**Your task:** Take the line that contains "Task: Click Show/Hide" and every line below it to the end of the entries, and give them again exactly, leaving out any pictures.
--------------------------------------------------
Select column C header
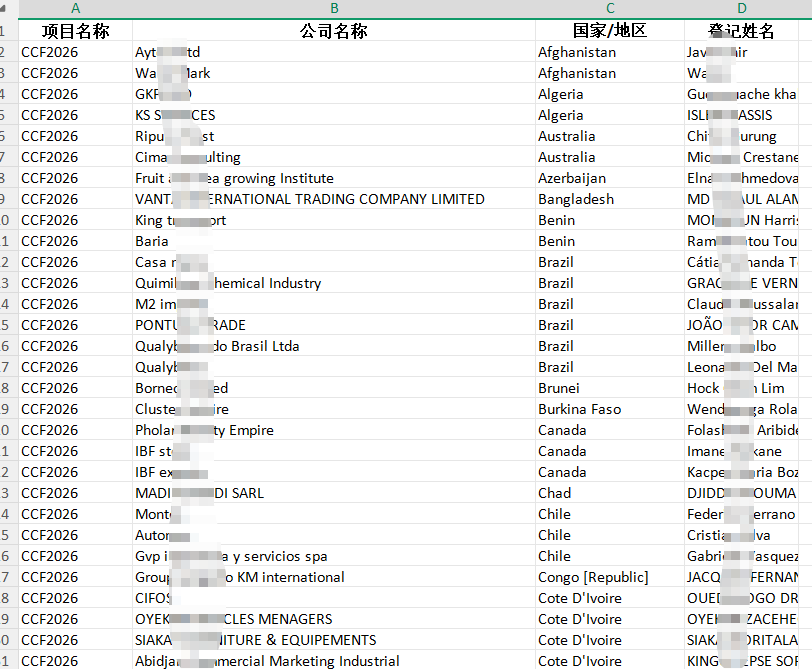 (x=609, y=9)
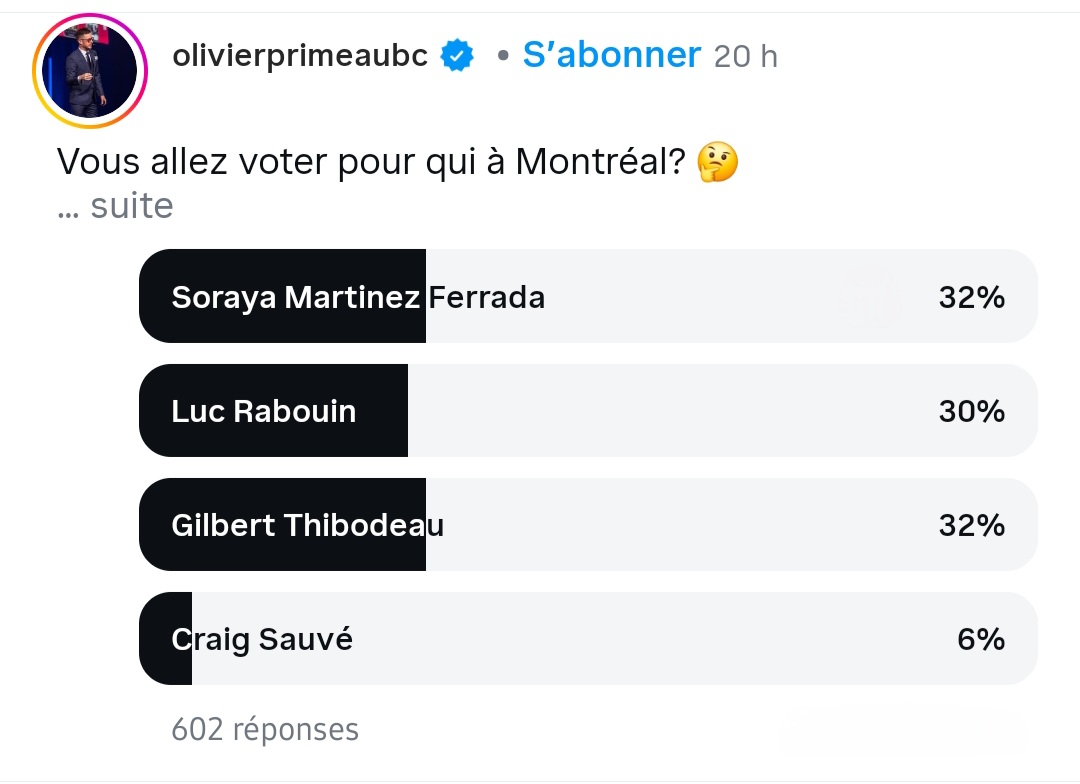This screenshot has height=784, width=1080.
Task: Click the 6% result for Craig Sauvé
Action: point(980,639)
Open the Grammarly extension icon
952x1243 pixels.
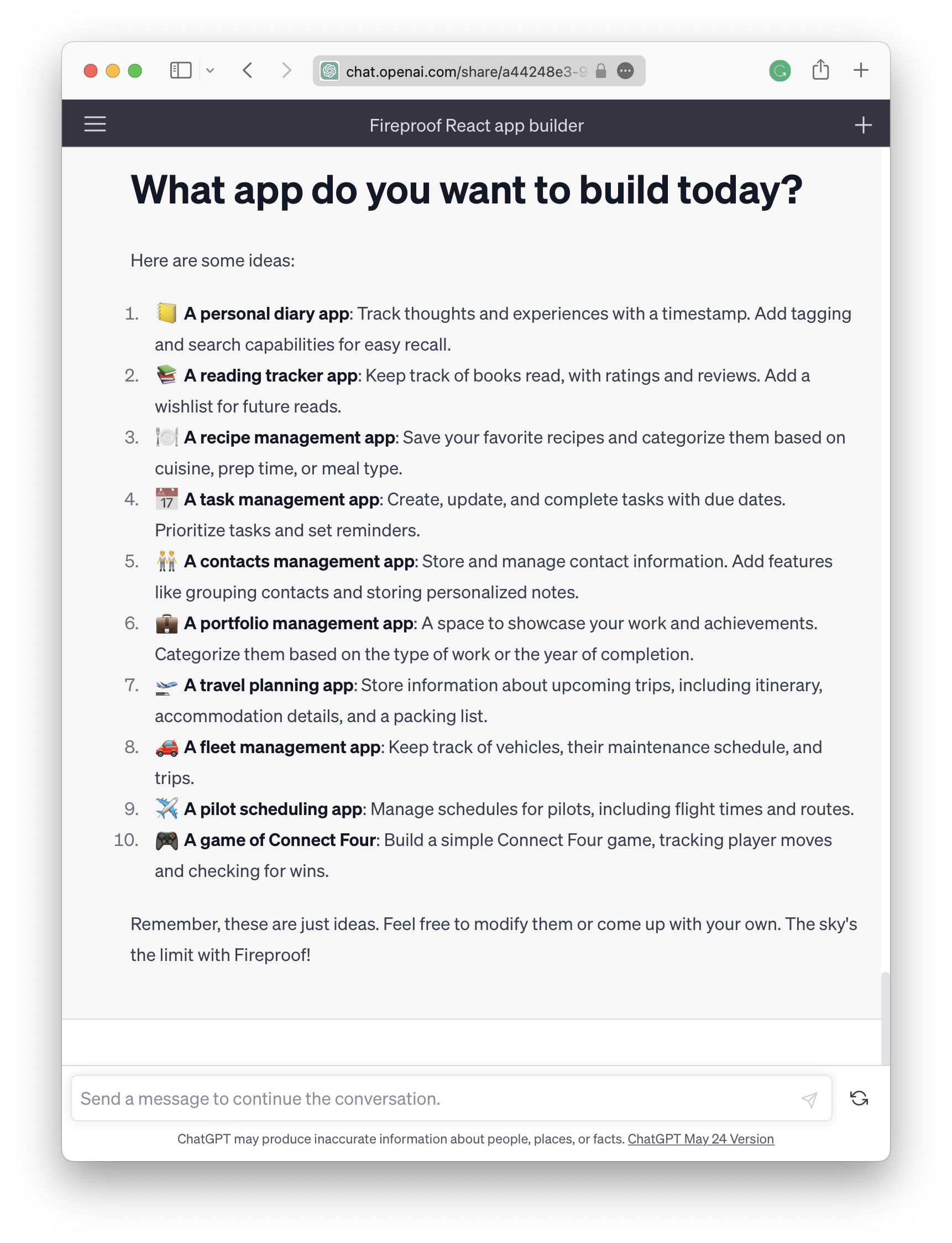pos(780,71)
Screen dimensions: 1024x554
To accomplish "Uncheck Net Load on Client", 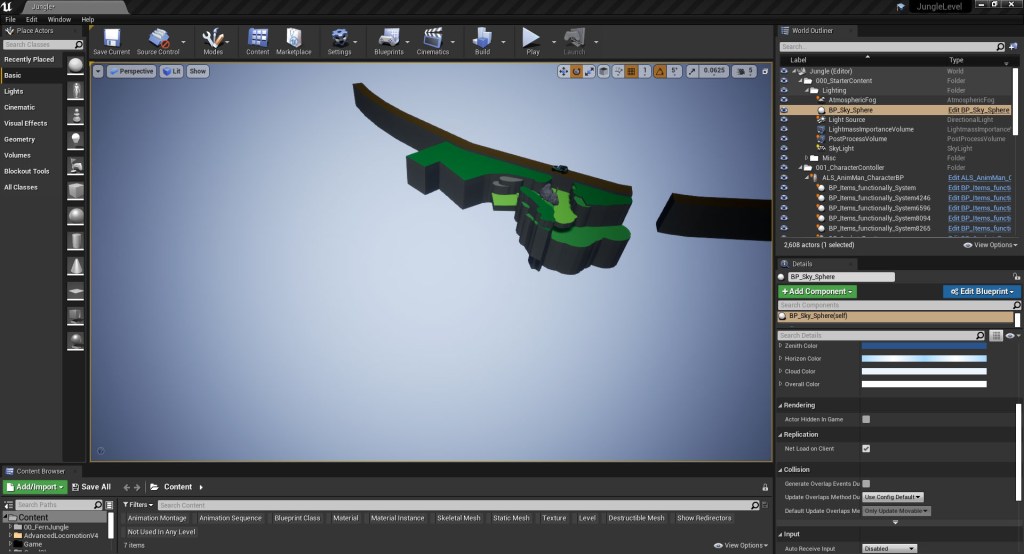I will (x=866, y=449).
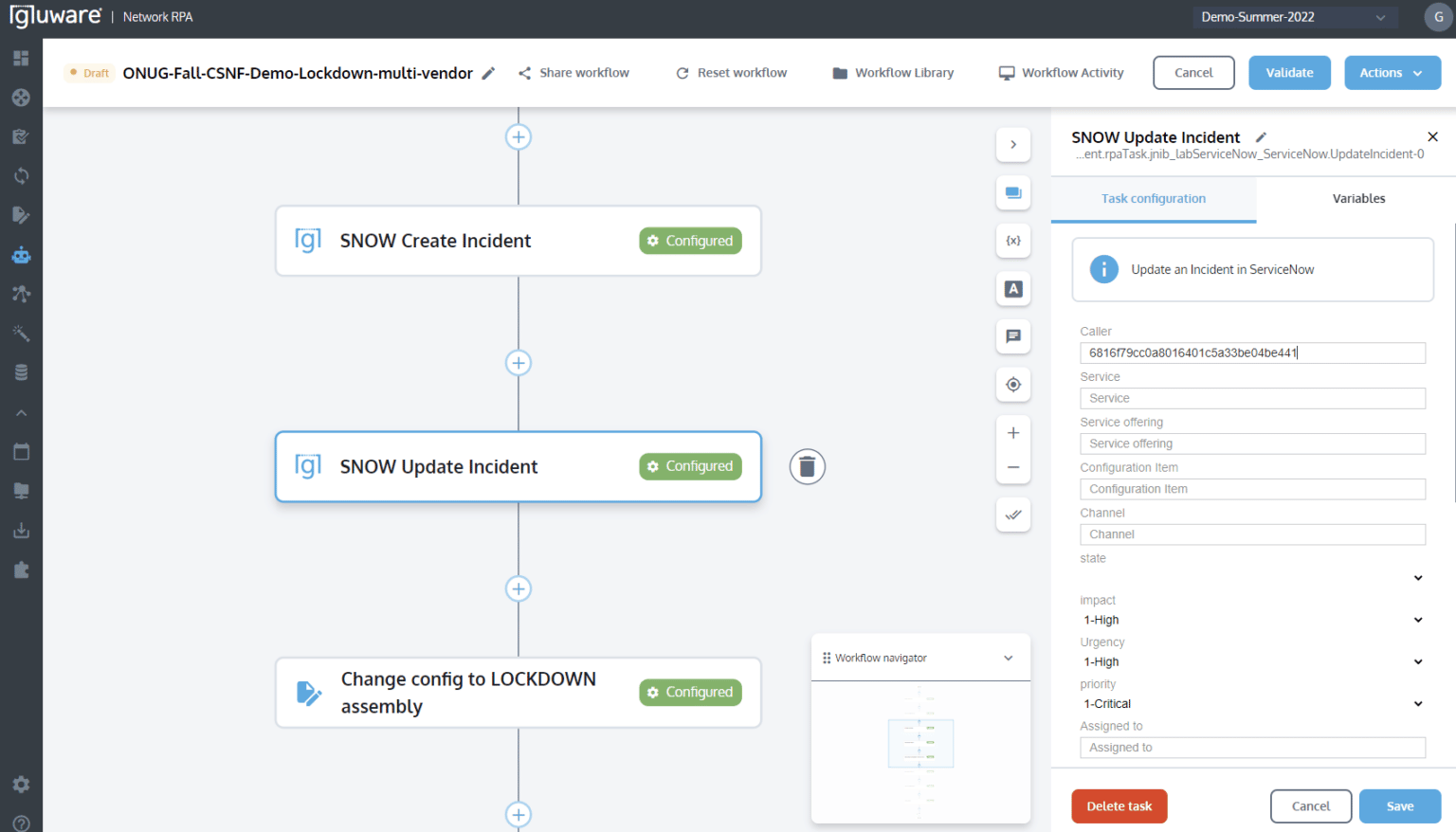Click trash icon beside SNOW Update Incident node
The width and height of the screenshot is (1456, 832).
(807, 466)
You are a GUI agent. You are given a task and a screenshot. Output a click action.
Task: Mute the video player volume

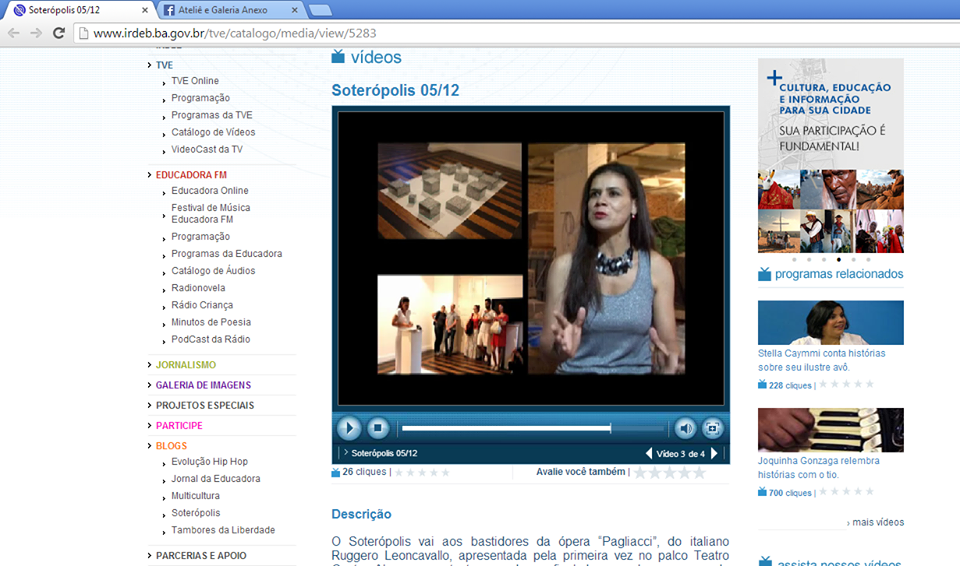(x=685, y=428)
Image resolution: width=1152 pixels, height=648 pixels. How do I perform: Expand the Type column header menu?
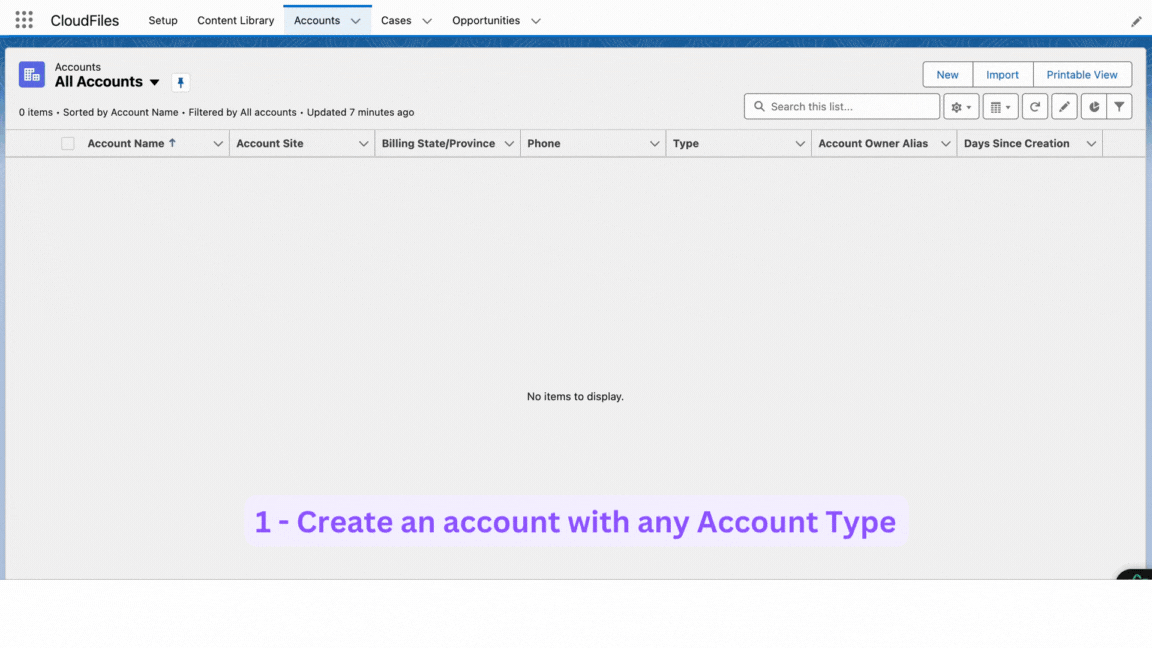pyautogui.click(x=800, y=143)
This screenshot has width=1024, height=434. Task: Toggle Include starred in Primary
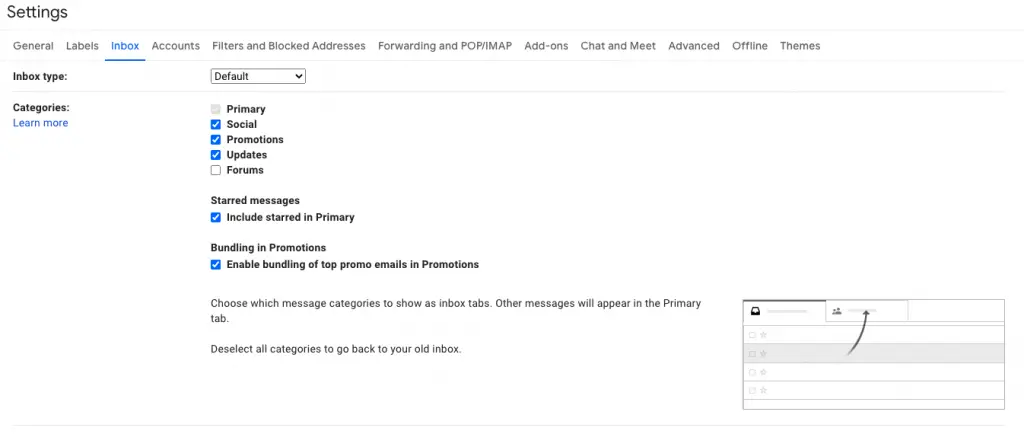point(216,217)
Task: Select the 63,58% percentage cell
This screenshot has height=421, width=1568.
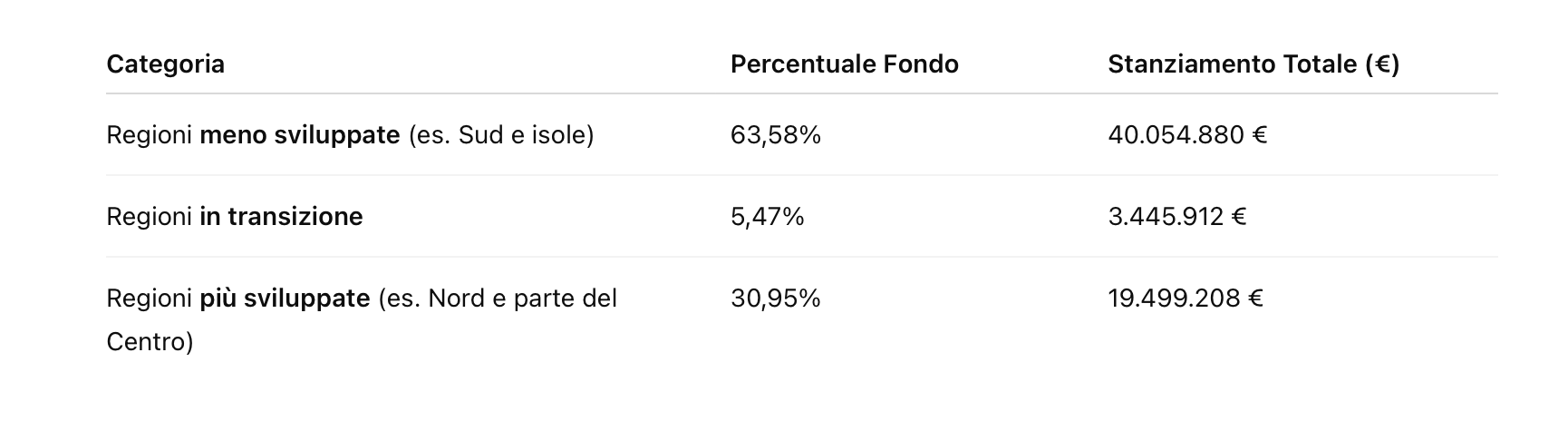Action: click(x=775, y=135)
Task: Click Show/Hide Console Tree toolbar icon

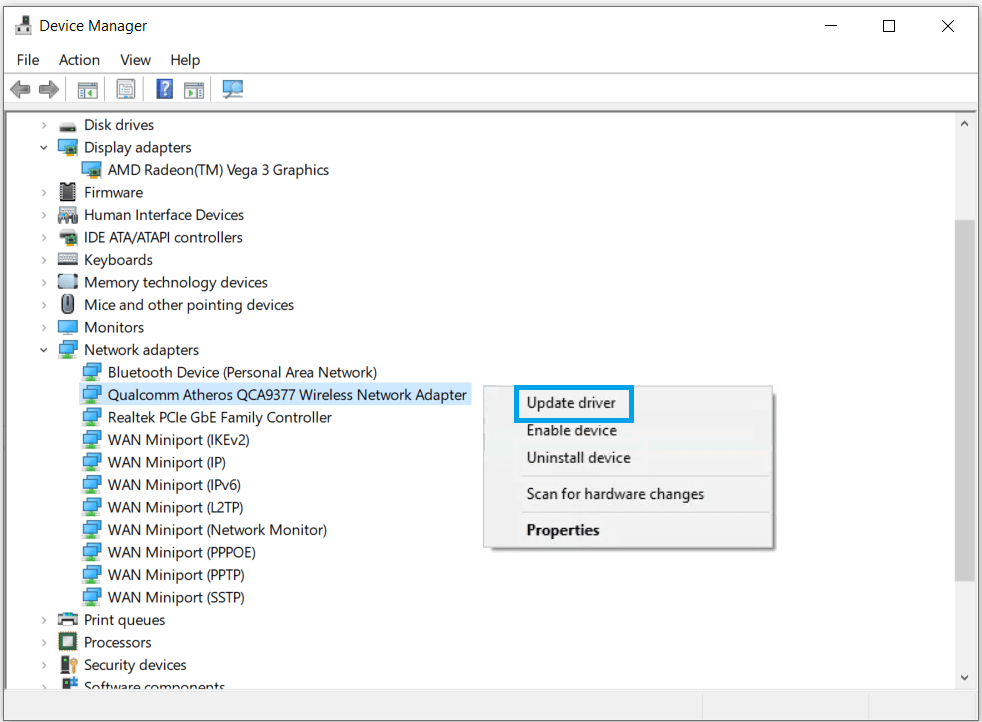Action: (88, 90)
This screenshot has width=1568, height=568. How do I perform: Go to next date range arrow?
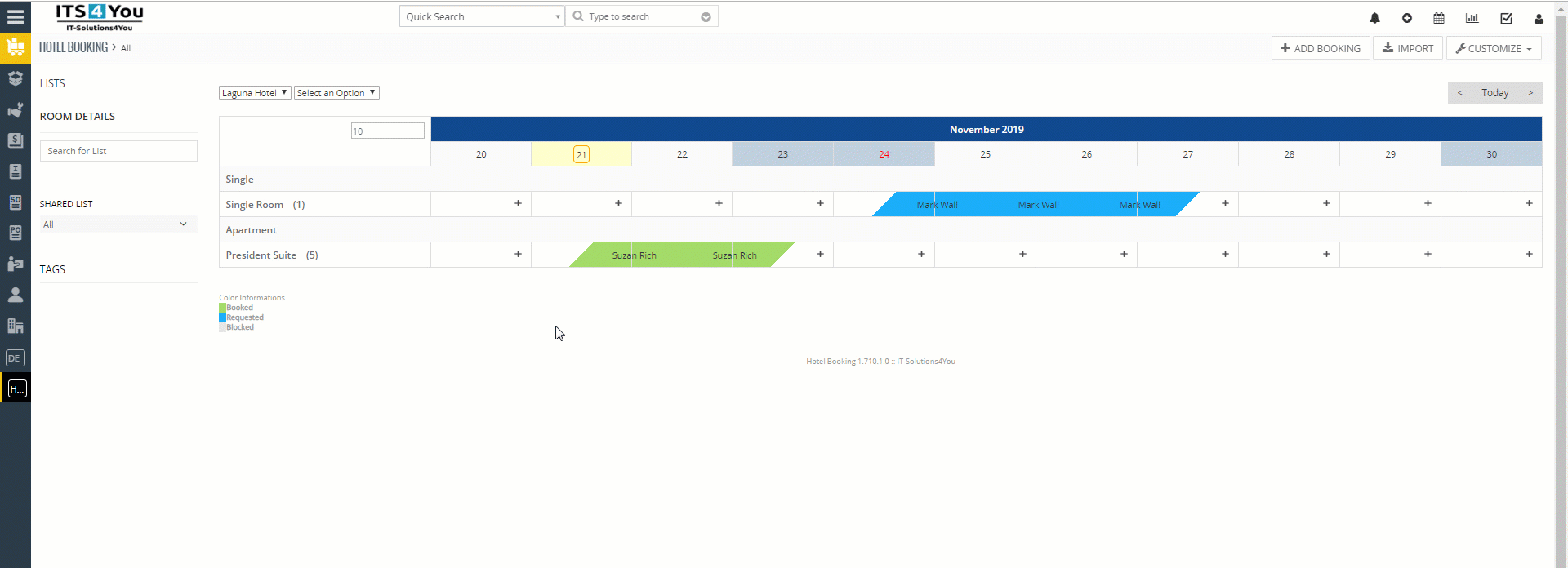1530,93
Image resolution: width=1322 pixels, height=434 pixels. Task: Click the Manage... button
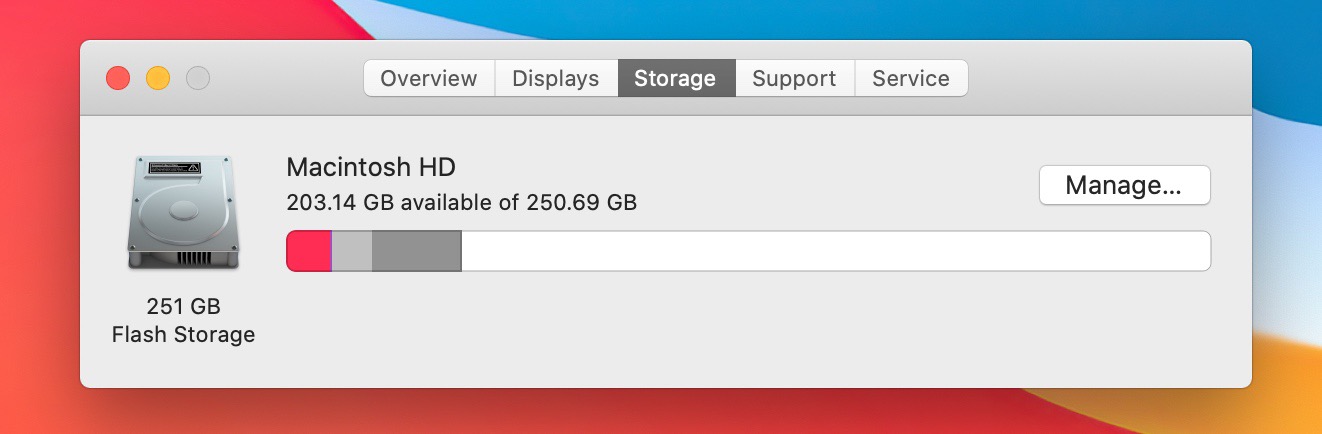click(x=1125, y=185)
--------------------------------------------------
**Result below:**
Task: Click Show/Hide Console Tree toolbar icon

Action: (88, 90)
This screenshot has width=1568, height=568. How do I perform: Go to next date range arrow?
1530,93
Image resolution: width=1322 pixels, height=434 pixels. Task: Click the Manage... button
click(x=1125, y=185)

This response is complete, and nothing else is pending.